> _RECORDS FOR PROCESSING_
══════════

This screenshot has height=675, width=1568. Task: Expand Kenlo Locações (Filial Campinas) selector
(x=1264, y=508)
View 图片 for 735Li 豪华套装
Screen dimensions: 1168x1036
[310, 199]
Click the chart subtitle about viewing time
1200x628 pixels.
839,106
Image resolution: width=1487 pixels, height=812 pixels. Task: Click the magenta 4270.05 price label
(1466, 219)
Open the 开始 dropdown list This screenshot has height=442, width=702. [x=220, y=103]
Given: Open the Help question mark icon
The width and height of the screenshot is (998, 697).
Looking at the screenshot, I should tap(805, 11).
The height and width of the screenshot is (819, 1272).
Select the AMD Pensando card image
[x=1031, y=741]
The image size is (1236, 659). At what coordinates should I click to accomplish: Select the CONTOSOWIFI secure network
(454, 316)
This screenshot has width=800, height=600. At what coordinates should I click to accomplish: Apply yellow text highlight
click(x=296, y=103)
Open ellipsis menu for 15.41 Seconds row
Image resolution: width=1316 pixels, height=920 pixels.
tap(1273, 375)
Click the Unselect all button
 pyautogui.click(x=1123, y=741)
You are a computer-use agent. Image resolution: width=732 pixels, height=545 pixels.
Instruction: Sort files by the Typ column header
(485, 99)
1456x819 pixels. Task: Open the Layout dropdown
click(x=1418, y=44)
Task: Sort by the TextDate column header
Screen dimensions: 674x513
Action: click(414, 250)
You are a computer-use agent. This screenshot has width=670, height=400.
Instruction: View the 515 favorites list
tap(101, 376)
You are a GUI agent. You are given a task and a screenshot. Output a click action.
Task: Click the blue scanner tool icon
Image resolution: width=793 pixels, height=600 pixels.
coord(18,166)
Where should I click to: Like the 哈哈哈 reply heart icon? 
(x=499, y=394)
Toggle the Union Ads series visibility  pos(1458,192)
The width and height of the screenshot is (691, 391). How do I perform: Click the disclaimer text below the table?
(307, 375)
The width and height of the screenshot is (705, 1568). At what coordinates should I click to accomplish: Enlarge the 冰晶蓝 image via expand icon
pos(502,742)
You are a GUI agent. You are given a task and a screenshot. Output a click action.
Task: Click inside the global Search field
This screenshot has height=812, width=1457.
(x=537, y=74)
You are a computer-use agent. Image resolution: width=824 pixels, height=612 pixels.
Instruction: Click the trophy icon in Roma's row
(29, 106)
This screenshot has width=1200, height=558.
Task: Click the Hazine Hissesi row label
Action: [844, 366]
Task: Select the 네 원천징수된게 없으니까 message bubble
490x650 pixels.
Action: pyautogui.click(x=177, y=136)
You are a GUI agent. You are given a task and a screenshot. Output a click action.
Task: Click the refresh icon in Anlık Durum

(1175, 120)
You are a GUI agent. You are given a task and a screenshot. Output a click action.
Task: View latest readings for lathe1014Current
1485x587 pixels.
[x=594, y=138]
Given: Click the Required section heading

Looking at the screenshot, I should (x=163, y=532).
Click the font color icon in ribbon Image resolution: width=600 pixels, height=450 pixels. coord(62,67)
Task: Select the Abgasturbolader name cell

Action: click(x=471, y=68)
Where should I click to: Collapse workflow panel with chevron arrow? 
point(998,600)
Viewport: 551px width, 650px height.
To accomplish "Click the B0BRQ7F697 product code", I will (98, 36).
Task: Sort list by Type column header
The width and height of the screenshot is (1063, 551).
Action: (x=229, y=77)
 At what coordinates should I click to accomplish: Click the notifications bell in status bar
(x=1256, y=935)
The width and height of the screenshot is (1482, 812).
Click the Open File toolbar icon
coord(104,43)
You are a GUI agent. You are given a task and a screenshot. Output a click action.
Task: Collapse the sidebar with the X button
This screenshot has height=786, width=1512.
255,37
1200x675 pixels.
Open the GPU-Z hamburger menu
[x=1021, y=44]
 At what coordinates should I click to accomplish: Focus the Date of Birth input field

══════════

> _REQUIRED WORK_
Rewrite all of the records above, replacing "column header" with "column heading" and leaving everything else the same.

> _OUTPUT BELOW_
This screenshot has height=675, width=1568. Task: Expand Kenlo Locações (Filial Campinas) selector
(x=1264, y=508)
View 图片 for 735Li 豪华套装
Screen dimensions: 1168x1036
[310, 199]
Click the chart subtitle about viewing time
1200x628 pixels.
839,106
Image resolution: width=1487 pixels, height=812 pixels. Task: Click the magenta 4270.05 price label
(1466, 219)
Open the 开始 dropdown list This screenshot has height=442, width=702. [x=220, y=103]
Given: Open the Help question mark icon
The width and height of the screenshot is (998, 697).
Looking at the screenshot, I should tap(805, 11).
The height and width of the screenshot is (819, 1272).
Select the AMD Pensando card image
[x=1031, y=741]
The image size is (1236, 659). At what coordinates should I click to accomplish: Select the CONTOSOWIFI secure network
(454, 316)
This screenshot has width=800, height=600. At what coordinates should I click to accomplish: Apply yellow text highlight
click(x=296, y=103)
Open ellipsis menu for 15.41 Seconds row
Image resolution: width=1316 pixels, height=920 pixels.
tap(1273, 375)
Click the Unselect all button
 pyautogui.click(x=1123, y=741)
You are a computer-use agent. Image resolution: width=732 pixels, height=545 pixels.
Instruction: Sort files by the Typ column heading
(485, 99)
1456x819 pixels. Task: Open the Layout dropdown
click(x=1418, y=44)
Task: Sort by the TextDate column heading
Screen dimensions: 674x513
Action: click(414, 250)
You are a computer-use agent. This screenshot has width=670, height=400.
Instruction: View the 515 favorites list
tap(101, 376)
You are a GUI agent. You are given a task and a screenshot. Output a click action.
Task: Click the blue scanner tool icon
Image resolution: width=793 pixels, height=600 pixels.
coord(18,166)
Where should I click to: Like the 哈哈哈 reply heart icon? 
(x=499, y=394)
Toggle the Union Ads series visibility  pos(1458,192)
The width and height of the screenshot is (691, 391). How do I perform: Click the disclaimer text below the table?
(307, 375)
The width and height of the screenshot is (705, 1568). At what coordinates should I click to accomplish: Enlarge the 冰晶蓝 image via expand icon
pos(502,742)
You are a GUI agent. You are given a task and a screenshot. Output a click action.
Task: Click inside the global Search field
This screenshot has height=812, width=1457.
(x=537, y=74)
You are a computer-use agent. Image resolution: width=824 pixels, height=612 pixels.
Instruction: Click the trophy icon in Roma's row
(29, 106)
This screenshot has width=1200, height=558.
Task: Click the Hazine Hissesi row label
Action: [844, 366]
Task: Select the 네 원천징수된게 없으니까 message bubble
490x650 pixels.
Action: pyautogui.click(x=177, y=136)
You are a GUI agent. You are given a task and a screenshot. Output a click action.
Task: Click the refresh icon in Anlık Durum

(1175, 120)
You are a GUI agent. You are given a task and a screenshot. Output a click action.
Task: View latest readings for lathe1014Current
1485x587 pixels.
[x=594, y=138]
Given: Click the Required section heading

Looking at the screenshot, I should (x=163, y=532).
Click the font color icon in ribbon Image resolution: width=600 pixels, height=450 pixels. coord(62,67)
Task: Select the Abgasturbolader name cell

Action: click(x=471, y=68)
Where should I click to: Collapse workflow panel with chevron arrow? 
point(998,600)
Viewport: 551px width, 650px height.
To accomplish "Click the B0BRQ7F697 product code", I will (98, 36).
Task: Sort list by Type column heading
The width and height of the screenshot is (1063, 551).
Action: (x=229, y=77)
 At what coordinates should I click to accomplish: Click the notifications bell in status bar
(x=1256, y=935)
The width and height of the screenshot is (1482, 812).
Click the Open File toolbar icon
coord(104,43)
You are a GUI agent. You are given a task and a screenshot. Output a click action.
Task: Collapse the sidebar with the X button
This screenshot has height=786, width=1512.
255,37
1200x675 pixels.
Open the GPU-Z hamburger menu
[x=1021, y=44]
 At what coordinates should I click to accomplish: Focus the Date of Birth input field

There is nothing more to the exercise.